__Passage given__.
--

Single by Megan Thee Stallion
- Released: October 24, 2025
- Studio: Jungle City (New York)
- Genre: Hip-hop
- Length: 4:24
- Label: Hot Girl Productions
- Songwriters: Megan Pete; Brian Holiman; Hasan Matthews; Roger Dickerson; Jules Jackson; Brion James; Jacob Carnes; Albert Charbonneau;
- Producer: Jacob Dior

Megan Thee Stallion singles chronology
| "Whenever" (2025) | "Lover Girl" (2025) | "B.B.B." (Remix) (2026) |

Music video
- "Lover Girl" on YouTube

= Lover Girl (Megan Thee Stallion song) =

2025 single by Megan Thee Stallion

"Lover Girl" is a song by American rapper Megan Thee Stallion, released as a single on October 24, 2025. Produced by Jacob Dior, it contains a samples of "Kissin' You" by Total and "Bounce It" by HaSizzle. The song is about her then-boyfriend, NBA player Klay Thompson.

==Background==
Megan Thee Stallion first previewed the song on October 1, 2025 with a video of her dancing to the song in the studio, while wearing a crop top, camouflage cargo pants, tan boots and a trucker hat fur-lined with wool. She continued to tease the song on social media in the weeks leading up to its release.

--

__Dataset extract__.
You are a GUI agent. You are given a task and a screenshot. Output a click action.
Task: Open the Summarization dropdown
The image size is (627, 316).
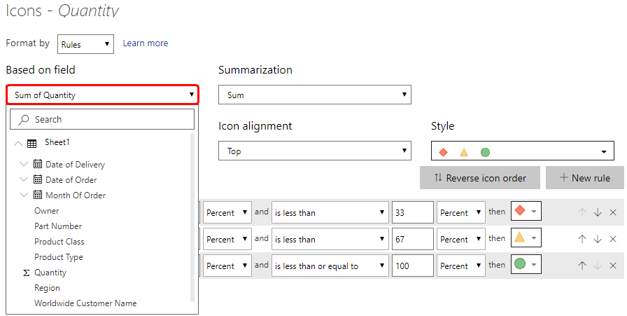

--

__Challenges__.
[1] Decide whether each statement below agrees with the article on the song "Lover Girl." Answer yes or no for each, quoting the words of the article that settle it.
(a) Jacob Dior produced the song.
(b) Megan Thee Stallion first previewed the song on the day it was released.
(c) The song was recorded at a studio in New York.
[2] Carry on the article about the song "Lover Girl" from the point where it stops, in the same encyclopedic style.

__Final answers__.
[1]
(a) Yes: "Produced by Jacob Dior"
(b) No: "Megan Thee Stallion first previewed the song on October 1, 2025"
(c) Yes: "Studio: Jungle City (New York)"

[2]
==Composition and lyrics==
The song is built on a samples of "Kissin' You" and "Bounce It". Lyrically, Megan Thee Stallion revolves around her love for her partner Klay Thompson, although she does not mention him by name. She opens with the chorus, in which she repeatedly calls him her "man" and "baby" and describes him to be "Dickin' me down, spoilin' me, drivin' me crazy". In the first verse, Megan praises him as she recalls when she found out he was serious about their relationship and compares him to other men; she raps that he calls her his "lady" instead of his "bitch", keeps his word, and focuses on her rather than seeking attention. Megan describes her enjoyment of their sexual activity in the next two verses; in the second verse, she references "Freaky Gurl" by Gucci Mane (including the lyrics about giving her number to her lover in exchange for oral sex) and the film Love Jones, and mentions she is from "Splash Town", a reference to Thompson being one half of the Splash Brothers. Megan hints at marriage in the third verse ("I'm the type of fine make a nigga run to that altar"), in which she also reminisces about the time that Thompson took her home to meet his mother. Megan makes kissing sounds throughout the song and chants in the refrain, "pop that pussy for your man".

==Critical reception==
Tom Breihan of Stereogum described the production as "weird and spacious and dubby", and commented "Megan uses that beat to do Megan things. She's good at that."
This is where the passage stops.